Step 3: we identify bicliques that occur in protein complexes with a high non-redundant occurrence; while bicliques that occur in only a few interacting chain pairs are not of our primary interests. By ‘occur’, we mean that not only all the residues of the biclique are matched, but also the biclique structure is maintained. In other words, two biclique patterns, P1=(Y1, Y2, E1) and P2=(Y3, Y4, E2), are considered as the same if and only if Y1=Y3, Y2=Y4 and E1=E2 (or Y1=Y4, Y2=Y3 and E1=E2). Assume m number of chain pairs are used, written as chainPairs={chainPair(i)=(SR(i)1, SR(i)2) | i=1, 2,…, m}, where SR(i)1 and SR(i)2 represent the string of residues for the two chains. Transform every chainPair(i)=(SR(i)1, SR(i)2) into a bipartite graph G(i)=(V1(i), V2(i), E(i)). Let BiC be the set of all maximal bicliques in these bipartite graphs G(i), i=1, 2,…, m. For a maximal biclique H(j)=(X1(j), X2(j))∈BiC, its occurrence is determined as follows. We go through {G(i) | i=1, 2,…, m} to count the number of those containing H(j); if the number exceeds a pre-defined threshold sup, then H(j) is a maximal biclique subgraph that corresponds to a biclique pattern of significance. To guarantee a non-redundant occurrence for H(j), actually, we check whether those chainPair(i) containing H(j) have a high BLAST similarity to each other. We remove the redundant chair pairs in the final occurrence counting for H(j). Here, chainPair(a) and chainPair(b) are redundant to each other if similarity(SR(a)1, SR(b)1)≥90% and similarity(SR(a)2, SR(b)2)≥90%, or similarity(SR(a)1, SR(b)2)≥90% and similarity(SR(a)2, SR(b)1)≥90%. The protein similarity score was calculated under the default parameter setting of the BLAST software that was downloaded from NCBI (http://www.ncbi.nlm.nih.gov/BLAST/download.shtml).

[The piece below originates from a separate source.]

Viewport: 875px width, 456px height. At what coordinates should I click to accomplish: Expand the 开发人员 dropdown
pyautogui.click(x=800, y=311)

The BLAST database is from the ftp site ftp://ftp.ncbi.nlm.nih.gov/blast/db/.
Our algorithm is termed as biBonder. Its pseudo code is shown in Algorithm 1. This algorithm was implemented in Python and our experiments were conducted in Linux environment with CPU of 2589.845 MHz and RAM of 31 GB. The program takes ∼0.375 s on average to locate all maximal bicliques from a pair of interacting protein chains.
We note that maximal biclique or its generalized form quasi-biclique subgraph has recently emerged in bioinformatics studies for the characterization of protein–protein interactions and their networks (Li et al., 2006; Morrison et al., 2006; Suryani et al., 2008). Here, we have explored a novel use of bicliques in structural bioinformatics.
In our method, one important post-processing step is a statistical evaluation of these biclique patterns and the identification of obligate and transient interactions that contain a given biclique pattern. We use the highly accurate NOXclass algorithm (Zhu et al., 2006) to differentiate between obligate and transient interactions, and also distinguish crystal packing.
3 OCCURRENCE AND STATISTICAL SIGNIFICANCE OF BICLIQUE PATTERNS
There are many examples of hormones that bind multiple receptors, or receptors that bind multiple hormones (DeLano et al., 2000) where their ‘consensus’ sites have been shown useful to understand biological functions. Similarly to those consensus information, the occurrence information of a biclique pattern in many interacting protein–protein interfaces is of our interest. This information can be obtained by using the biBonder algorithm. As shown in its pseudo code, three parameters are required to specify, namely, the minimum number of residues in one side of a biclique pattern (i.e. p), the minimum number of residues in the other side of the biclique pattern (i.e. q), and the minimum occurrence in the pairs of interacting protein chains (i.e. sup).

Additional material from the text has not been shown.